Wave of infections has hospitals filling up
The coronavirus pandemic in America has turned into a patchwork of regional hot spots, with some states hammered by a surge of infections and hospitalizations even as others such as Texas have seen the crisis begin to ease.
The spring wave of the pandemic has driven hospitalizations above 47,000, the highest since March 4.
Thirty-eight states have reported an increase in the number of people hospitalized with COVID-19 during the past week, according to a Washington Post analysis of data provided by the Health and Human Services Department.
But the national statistics fail to capture the intensity of the coronavirus emergency in the hardest-hit places. Michigan reported more than 10,000 new infections Tuesday alone. The state Wednesday reported an average of 46 deaths a day, up from 16 a month earlier.
“We’re still climbing, unfortunately,” said Nicholas Gilpin, system medical director for infection prevention at Beaumont Health, which runs eight hospitals in the Detroit area and has more than 800 patients hospitalized.
Michigan officials have pleaded with the White House for more vaccine doses, but the Biden administration has said it will stick to allocations based on state populations. Administration officials stressed that vaccines aren’t rapid-response tools for outbreaks.
“What we need to do in those situations is shut things down,” Rochelle Walensky, director of the Centers for Disease Control and Prevention, said Monday. “We need that vaccine in other places. If we vaccinate today, we will have, you know, impact in six weeks, and we don’t know where the next place is going to be that is going to surge.”
Along with Michigan, 32 other states have also registered increases in infections in the past two weeks, including all the states along the Great Lakes from Wisconsin to Pennsylvania.
Minnesota and South Dakota are also up, making the Upper Midwest the major regional center of the spring wave. If there’s a single broad trend, it’s that the northern tier of the country is generally faring worse than the southern.

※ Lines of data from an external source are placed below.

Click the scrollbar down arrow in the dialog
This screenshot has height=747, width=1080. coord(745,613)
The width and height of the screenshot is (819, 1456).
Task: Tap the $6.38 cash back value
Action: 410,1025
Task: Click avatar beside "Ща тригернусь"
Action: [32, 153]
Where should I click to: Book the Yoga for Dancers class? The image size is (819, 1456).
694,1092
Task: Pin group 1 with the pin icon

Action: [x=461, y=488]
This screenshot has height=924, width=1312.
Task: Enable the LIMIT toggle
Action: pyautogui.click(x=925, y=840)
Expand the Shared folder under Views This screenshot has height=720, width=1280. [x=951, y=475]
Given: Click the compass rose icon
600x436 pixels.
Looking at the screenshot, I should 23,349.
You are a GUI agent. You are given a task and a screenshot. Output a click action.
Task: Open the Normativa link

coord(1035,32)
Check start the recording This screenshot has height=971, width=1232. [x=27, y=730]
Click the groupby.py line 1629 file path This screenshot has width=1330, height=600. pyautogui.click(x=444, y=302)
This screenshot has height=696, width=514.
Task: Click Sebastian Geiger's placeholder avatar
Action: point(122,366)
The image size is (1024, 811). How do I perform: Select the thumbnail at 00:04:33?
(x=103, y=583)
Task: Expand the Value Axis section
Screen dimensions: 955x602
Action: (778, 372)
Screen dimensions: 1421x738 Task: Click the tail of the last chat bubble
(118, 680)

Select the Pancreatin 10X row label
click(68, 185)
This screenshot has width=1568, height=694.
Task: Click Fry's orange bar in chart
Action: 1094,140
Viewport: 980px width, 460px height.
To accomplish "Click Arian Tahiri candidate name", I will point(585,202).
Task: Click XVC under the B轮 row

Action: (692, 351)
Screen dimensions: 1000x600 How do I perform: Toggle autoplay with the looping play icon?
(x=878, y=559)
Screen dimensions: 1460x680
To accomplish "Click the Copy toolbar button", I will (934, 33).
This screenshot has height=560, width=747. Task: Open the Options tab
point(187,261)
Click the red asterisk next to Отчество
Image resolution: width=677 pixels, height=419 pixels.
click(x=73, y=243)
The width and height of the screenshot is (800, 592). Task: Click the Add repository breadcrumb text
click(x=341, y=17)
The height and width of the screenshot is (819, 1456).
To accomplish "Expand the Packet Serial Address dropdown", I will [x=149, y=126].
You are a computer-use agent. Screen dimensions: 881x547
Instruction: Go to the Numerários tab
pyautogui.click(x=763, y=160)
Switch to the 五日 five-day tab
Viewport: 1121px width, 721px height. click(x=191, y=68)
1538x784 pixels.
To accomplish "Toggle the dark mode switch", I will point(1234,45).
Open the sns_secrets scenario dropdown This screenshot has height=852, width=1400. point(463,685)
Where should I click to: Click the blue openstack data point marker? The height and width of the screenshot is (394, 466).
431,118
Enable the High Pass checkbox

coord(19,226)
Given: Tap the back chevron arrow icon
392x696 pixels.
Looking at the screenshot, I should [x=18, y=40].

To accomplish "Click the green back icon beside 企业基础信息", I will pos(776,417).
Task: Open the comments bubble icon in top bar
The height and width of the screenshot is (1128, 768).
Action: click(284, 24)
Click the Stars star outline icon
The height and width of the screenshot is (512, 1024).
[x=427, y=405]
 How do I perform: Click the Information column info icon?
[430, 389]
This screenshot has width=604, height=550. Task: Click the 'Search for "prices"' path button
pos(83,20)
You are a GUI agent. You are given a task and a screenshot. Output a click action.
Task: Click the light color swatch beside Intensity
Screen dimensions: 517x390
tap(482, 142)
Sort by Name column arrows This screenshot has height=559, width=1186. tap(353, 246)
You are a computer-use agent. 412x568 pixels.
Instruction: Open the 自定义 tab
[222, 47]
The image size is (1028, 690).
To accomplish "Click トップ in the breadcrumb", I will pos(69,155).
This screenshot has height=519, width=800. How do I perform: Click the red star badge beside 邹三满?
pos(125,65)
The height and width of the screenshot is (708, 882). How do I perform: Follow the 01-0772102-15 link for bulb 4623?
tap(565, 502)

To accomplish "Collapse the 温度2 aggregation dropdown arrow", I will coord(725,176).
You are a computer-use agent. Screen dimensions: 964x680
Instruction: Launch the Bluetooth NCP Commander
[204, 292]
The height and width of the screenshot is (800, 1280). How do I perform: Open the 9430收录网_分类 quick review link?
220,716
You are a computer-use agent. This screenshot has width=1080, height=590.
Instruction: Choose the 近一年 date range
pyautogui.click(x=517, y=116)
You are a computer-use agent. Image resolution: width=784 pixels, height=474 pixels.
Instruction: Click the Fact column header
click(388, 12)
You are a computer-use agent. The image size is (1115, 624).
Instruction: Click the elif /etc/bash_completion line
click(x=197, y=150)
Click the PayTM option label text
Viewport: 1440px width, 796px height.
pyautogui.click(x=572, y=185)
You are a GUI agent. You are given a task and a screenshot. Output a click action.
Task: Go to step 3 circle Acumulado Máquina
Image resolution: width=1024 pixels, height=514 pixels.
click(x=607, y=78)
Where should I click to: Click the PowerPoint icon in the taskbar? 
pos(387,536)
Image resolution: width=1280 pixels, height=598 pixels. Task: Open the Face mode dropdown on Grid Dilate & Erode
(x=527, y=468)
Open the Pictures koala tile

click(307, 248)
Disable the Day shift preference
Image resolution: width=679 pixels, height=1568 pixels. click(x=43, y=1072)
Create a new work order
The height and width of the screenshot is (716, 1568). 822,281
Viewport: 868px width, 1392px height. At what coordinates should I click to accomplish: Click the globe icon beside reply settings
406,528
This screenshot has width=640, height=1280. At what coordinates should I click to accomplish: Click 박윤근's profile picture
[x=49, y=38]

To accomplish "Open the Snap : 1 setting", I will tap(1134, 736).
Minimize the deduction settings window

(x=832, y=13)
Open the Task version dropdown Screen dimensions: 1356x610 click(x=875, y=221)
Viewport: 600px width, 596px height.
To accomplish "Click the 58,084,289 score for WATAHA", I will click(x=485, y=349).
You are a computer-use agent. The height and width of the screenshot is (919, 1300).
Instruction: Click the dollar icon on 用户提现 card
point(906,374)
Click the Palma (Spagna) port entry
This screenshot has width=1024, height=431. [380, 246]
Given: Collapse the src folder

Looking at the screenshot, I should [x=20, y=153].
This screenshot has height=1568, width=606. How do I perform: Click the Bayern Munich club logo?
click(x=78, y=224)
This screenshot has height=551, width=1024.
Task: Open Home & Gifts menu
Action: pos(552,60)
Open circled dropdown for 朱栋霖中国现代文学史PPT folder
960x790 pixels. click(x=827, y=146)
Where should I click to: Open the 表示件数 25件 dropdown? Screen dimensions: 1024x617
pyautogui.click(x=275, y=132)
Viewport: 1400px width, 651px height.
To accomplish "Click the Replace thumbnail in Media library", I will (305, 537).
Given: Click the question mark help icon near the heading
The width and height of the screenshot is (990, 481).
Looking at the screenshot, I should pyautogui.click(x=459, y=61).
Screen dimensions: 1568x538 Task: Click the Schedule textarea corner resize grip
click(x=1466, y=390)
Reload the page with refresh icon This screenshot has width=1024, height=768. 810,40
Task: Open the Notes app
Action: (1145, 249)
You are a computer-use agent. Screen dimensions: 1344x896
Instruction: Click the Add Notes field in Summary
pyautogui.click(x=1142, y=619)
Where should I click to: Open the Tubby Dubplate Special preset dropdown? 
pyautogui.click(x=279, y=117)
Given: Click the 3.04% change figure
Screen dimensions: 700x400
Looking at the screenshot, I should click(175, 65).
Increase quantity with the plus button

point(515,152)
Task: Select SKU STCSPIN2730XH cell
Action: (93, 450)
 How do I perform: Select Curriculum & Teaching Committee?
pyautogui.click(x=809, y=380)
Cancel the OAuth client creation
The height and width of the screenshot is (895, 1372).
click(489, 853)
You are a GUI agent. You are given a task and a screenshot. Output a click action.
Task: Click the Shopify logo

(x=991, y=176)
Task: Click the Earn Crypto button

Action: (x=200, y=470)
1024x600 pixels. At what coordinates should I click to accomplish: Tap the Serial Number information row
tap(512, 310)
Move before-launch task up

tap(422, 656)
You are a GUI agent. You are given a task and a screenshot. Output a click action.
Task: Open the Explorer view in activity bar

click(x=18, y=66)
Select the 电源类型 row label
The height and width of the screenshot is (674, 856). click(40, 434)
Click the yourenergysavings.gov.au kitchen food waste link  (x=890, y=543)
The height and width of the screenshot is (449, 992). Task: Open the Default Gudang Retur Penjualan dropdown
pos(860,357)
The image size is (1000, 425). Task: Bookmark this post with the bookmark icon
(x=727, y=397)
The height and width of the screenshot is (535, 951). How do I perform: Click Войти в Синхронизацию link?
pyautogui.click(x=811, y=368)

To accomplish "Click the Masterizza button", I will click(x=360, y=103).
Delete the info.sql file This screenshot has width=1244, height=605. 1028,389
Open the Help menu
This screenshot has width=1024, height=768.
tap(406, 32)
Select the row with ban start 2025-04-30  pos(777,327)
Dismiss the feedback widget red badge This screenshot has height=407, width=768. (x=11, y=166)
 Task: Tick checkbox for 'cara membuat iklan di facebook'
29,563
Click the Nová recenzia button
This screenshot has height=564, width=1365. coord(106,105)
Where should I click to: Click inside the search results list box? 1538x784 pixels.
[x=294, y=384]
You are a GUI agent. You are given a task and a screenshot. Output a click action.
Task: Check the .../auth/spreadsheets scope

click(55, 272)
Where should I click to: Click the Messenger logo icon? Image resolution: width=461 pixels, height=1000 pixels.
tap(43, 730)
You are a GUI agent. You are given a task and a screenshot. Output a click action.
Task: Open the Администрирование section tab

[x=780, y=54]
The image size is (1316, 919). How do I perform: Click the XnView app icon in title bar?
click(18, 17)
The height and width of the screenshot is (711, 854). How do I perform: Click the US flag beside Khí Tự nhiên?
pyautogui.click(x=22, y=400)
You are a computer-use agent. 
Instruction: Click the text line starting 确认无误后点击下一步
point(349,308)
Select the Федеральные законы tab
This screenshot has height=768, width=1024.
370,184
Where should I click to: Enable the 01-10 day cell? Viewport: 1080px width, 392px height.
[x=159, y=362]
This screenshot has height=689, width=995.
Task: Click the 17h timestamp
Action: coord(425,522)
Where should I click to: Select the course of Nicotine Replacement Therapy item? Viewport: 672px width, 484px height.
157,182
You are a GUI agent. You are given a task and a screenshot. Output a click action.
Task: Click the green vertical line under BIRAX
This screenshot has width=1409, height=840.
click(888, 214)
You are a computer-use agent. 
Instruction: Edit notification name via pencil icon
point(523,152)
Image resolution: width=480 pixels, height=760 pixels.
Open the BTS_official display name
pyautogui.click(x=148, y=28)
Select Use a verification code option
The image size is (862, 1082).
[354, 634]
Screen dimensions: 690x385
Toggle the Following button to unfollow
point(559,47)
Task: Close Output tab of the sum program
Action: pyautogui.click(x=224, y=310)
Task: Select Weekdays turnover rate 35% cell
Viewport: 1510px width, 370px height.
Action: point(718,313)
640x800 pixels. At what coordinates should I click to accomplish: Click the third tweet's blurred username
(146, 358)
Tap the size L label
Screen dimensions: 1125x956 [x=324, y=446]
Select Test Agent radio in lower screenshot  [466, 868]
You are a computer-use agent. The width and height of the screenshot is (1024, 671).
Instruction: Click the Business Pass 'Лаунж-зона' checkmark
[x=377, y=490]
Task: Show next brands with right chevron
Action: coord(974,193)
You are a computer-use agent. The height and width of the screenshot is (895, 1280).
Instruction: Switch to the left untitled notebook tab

Other regional hot spots include Maine and New Hampshire in northern New England; Delaware and Maryland in the mid-Atlantic; Colorado, Arizona and Nevada in the Mountain West; and Oregon and Washington in the Pacific Northwest.
By contrast, much of the Deep South, with the exception of Florida and Georgia in recent days, has reported sharp decreases. Since the winter wave ended, West Texas and the Great Plains have seen improving numbers.
“The spring wave has not had a huge amplitude nationally, but has been very regional,” said David Rubin, director of PolicyLab at Children’s Hospital of Philadelphia.
He and his colleagues have pointed to weather and seasonality as a factor in infection rates, with warmer and lengthening days supporting less virus transmission.
“There’s a clear latitude effect. If you go up into Canada, they’ve been having a really hard time,” he said.
The vaccination campaign appears to have altered the demographics of hospitalizations: With a large majority of elderly people now inoculated, the average age of patients has dropped. Gilpin said patients are generally less ill now than in previous phases of the pandemic.
As of Thursday, more than 76 million people in the United States had been fully vaccinated. The vaccines are not foolproof, however — something known since the first results emerged from clinical trials.
The CDC said Thursday that 5,800 cases of post-vaccination “breakthrough infections” have been reported nationwide. That’s fewer than 1 in 13,000 vaccinations.
Of those breakthrough cases, 29 percent were asymptomatic and 7 percent required hospitalizations. CDC spokeswoman Kristen Nordlund said 74 vaccine recipients who had breakthrough infections died.
Separately, officials in Washington state reported Wednesday that 217 people among the 1.7 million fully vaccinated there had suffered breakthrough infections. Five deaths among patients ranging in age from 67 to 94, all with multiple underlying conditions, are under investigation, the state health department said.